X did not comment on Ofcom’s investigation when contacted by POLITICO, but
referred back to a statement issued on Jan. 4 about the issue of deepfakes on
the platform.
“We take action against illegal content on X, including Child Sexual Abuse
Material (CSAM), by removing it, permanently suspending accounts, and working
with local governments and law enforcement as necessary. Anyone using or
prompting Grok to make illegal content will suffer the same consequences as if
they upload illegal content,” the statement said.
BIG TEST
The OSA came into force last summer, and until now Ofcom’s enforcement actions
have focused on pornography site providers for not implementing age-checks.
Online safety campaigners have argued this indicates Ofcom is more interested in
going after low-hanging fruit than challenging more powerful tech companies. “It
has been striking to many that of the 40+ investigations it has launched so
far, not one has been directed at large … services,” the online safety campaign
group the Molly Rose Foundation said in September.
That means the X investigation is the OSA’s first big test, and it’s especially
thorny because it involves an AI chatbot.
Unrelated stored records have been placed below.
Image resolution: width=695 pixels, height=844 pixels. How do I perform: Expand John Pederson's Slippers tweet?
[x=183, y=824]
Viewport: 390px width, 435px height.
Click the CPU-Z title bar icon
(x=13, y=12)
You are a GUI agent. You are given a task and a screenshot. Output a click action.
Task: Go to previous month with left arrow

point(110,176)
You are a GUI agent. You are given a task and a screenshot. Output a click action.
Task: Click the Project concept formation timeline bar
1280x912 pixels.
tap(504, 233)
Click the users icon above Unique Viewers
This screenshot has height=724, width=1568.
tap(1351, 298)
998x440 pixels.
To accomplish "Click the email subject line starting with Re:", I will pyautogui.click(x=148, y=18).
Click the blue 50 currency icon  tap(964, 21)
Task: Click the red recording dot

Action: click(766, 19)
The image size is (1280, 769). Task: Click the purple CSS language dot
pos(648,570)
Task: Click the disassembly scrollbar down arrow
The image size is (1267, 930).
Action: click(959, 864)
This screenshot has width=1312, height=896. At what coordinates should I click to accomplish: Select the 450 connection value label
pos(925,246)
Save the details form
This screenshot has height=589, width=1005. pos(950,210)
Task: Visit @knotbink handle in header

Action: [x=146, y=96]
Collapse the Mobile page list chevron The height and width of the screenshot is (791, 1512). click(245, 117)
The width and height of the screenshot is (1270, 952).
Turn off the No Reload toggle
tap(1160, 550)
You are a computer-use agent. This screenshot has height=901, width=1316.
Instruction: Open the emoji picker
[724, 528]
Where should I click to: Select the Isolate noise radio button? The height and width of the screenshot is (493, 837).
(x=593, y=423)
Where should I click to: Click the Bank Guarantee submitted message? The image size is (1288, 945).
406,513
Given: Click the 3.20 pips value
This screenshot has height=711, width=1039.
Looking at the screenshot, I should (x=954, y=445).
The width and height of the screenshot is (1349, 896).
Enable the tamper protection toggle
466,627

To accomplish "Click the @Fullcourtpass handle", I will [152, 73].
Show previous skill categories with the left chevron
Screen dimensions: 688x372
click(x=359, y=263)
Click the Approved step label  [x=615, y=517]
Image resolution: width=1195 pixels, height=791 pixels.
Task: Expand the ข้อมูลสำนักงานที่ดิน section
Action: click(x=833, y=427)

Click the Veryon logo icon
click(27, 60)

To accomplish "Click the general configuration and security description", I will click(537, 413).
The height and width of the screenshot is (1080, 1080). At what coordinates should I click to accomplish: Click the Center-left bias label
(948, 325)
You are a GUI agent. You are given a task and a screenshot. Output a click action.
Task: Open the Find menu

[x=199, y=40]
The Science, Innovation and Technology
committee wrote in a report published last summer that the legislation does
not provide sufficient protections against generative AI, a point Technology
Secretary Liz Kendall herself conceded in a recent evidence session.
POLITICAL RISKS
If Ofcom concludes X hasn’t broken the law there are likely to be calls from OSA
critics, both inside and outside Parliament, to return to the drawing board.
It would also put the government, which has promised to act if Ofcom doesn’t, in
a tricky spot. The PM’s spokesperson on Monday described child sexual abuse
imagery as “the worst crimes imaginable.”
Ofcom could also conclude X has broken the law, but decide against imposing
sanctions, according to its enforcement guidance.
The outcome of Ofcom’s investigation will be watched closely by the White House
and is fraught with diplomatic peril for the U.K. government, which has already
been criticized for implementing the new online safety law by Donald Trump and
his allies.
Foreign Secretary David Lammy raised the Grok issue with U.S. Vice President JD
Vance last week, POLITICO reported.
But other Republicans are readying for a geopolitical fight: GOP Congresswoman
Anna Paulina Luna, a member of the U.S. House foreign affairs committee,
said she was drafting legislation to sanction the U.K. if X does get blocked.